Because those companies will keep moving, not always in the right direction if their past is an example and the corporate practice Enshittification will still exist to maximise profits, the best practice is to develop one’s own Ai model to remain in control.

I agree with the concern about vendor lock-in and enshittification. We have all seen enough software and cloud services get worse, more expensive, more restrictive, or more intrusive over time that it would be foolish not to think about control.

Where I would make a distinction is between several very different things that often get lumped together.

Running a local model can make sense. Using an open-weight model can make sense. Fine-tuning a smaller model for a narrow purpose can make sense. Using RAG or local search over your own documents can also make a lot of sense, especially when privacy, repeatability, or disconnected use matters.

But that is not the same thing as developing your own AI model in the sense of competing with OpenAI, Anthropic, Google, Microsoft, Meta, or Amazon. No individual developer, and probably no ordinary small company, is going to reproduce the compute, training data, research staff, infrastructure, evaluation pipeline, safety work, and ongoing retraining needed to build and maintain a frontier model.

So to me this is partly an apples-to-oranges comparison.

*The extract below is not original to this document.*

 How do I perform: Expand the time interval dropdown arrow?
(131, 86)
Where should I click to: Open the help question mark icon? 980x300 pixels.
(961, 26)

For some tasks, a local or specialized model may be the better answer because it gives you control and keeps the work close to your own data. For other tasks, especially broad reasoning, coding help across many languages, writing assistance, research, and general problem solving, the large hosted models are going to remain far ahead for the foreseeable future.

The practical answer may not be “build your own model.” It may be “avoid building your workflow so that it depends completely on one vendor.” Use portable prompts, keep your own data and documentation, design your workflow so different models can be swapped in, and use local models where they actually fit the job.

That gives you some control without pretending that a desktop machine or small office server can replace a frontier-scale LLM.